Supplementary Material

1

Fig. S1: Transcript levels of M. sexta SRP1 gene in the 52 tissue samples. The relative mRNA levels, as represented by FPKM values, are shown in bar graphs. The 52 cDNA libraries (1 through 52) were constructed from the following tissues and stages: head [1. 2^nd (instar) L (larvae), d1 (day 1); 2. 3^rd L, d1; 3. 4^th L, d0.5; 4. 4^th L, late; 5. 5^th L, d0.5; 6. 5^th L, d2; 7. 5^th L, pre-W (pre-wandering); 8. P (pupae), late; 9. A (adults), d1; 10. A, d3; 11. A, d7], fat body (12. 4^th L, late; 13. 5^th L, d1; 14. 5^th L, pre-W; 15. 5^th L, W; 16. P, d1–3; 17. P, d15–18; 18. A, d1–3; 19. A, d7–9), whole animals [20. E (embryos), 3h; 21. E, late; 22. 1^st L; 23. 2^nd L; 24. 3^rd L), midgut (25. 2^nd L; 26. 3^rd L; 27. 4^th L, 12h; 28. 4^th L, late; 29. 5^th L, 1–3h; 30. 5^th L, 24h; 31. 5^th L, pre-W; 32–33. 5^th L, W; 34. P, d1; 35. P, d15–18; 36. A, d3–5; 37. 4^th L, 0h), Malpighian tubules (MT) (38. 5^th L, pre-W; 39. A, d1; 40. A, d3), muscle (41. 4^th L, late; 42–43. 5^th L, 12h; 44–45. 5^th L, pre-W; 46–47. 5^th L, W), testis (48. P, d3; 49. P, d15–18; 50. A, d1–3), and ovary (51. P, d15–18; 52. A, d1). Some libraries are from single-end sequencing; the others are from paired-end sequencing. Due to method differences, some synonymous libraries exhibit different FPKMs.

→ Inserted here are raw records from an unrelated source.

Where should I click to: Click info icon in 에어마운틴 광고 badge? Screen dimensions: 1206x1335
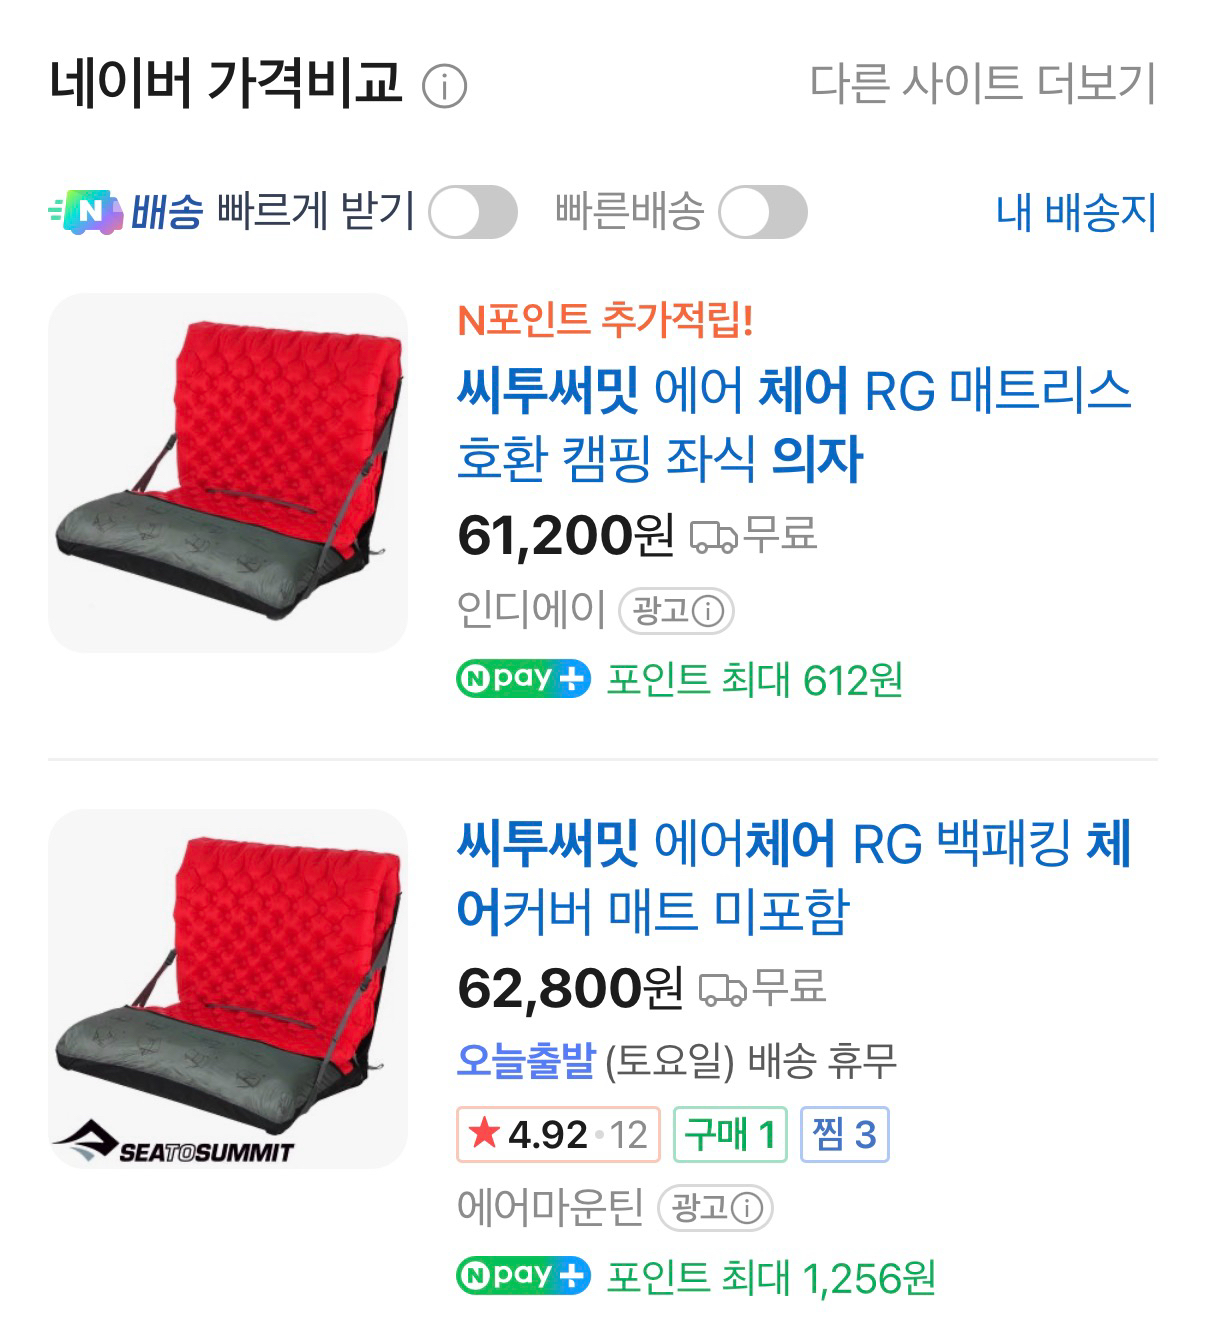point(746,1208)
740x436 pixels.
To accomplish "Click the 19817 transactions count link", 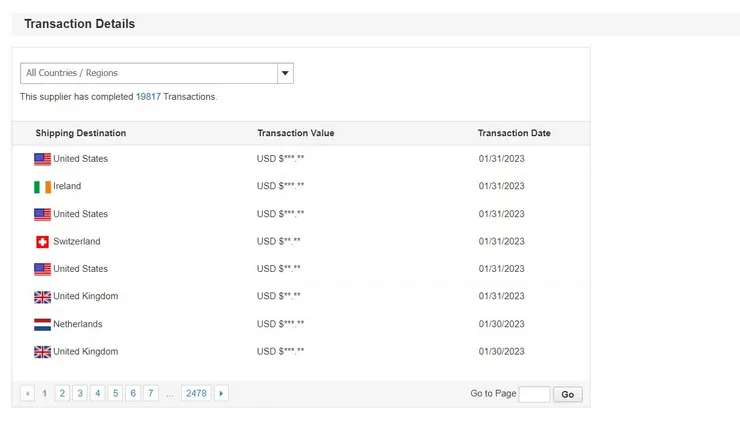I will click(x=148, y=97).
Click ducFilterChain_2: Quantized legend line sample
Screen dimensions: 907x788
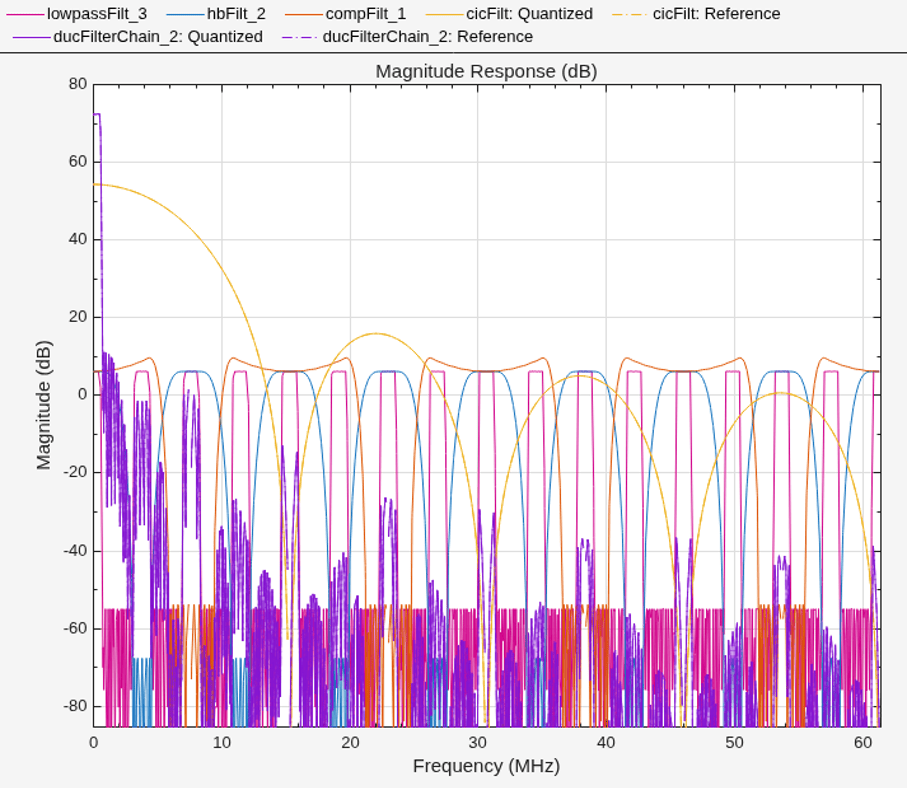coord(31,37)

Fig. S2: Fingerprint region (HN-HN) of 2D ¹H-¹H NOESY spectrum. Uniquely assigned inter-residue NOEs are labeled by residue name, residue number, and xplor format atom name.

Fig. S3. CαH chemical shift index (ΔCαH) of individual residues in SRP1. Reference chemical shift values are based upon published random coil values [37]. Bars represent difference between published values and values observed during NMR acquisition for SRP1.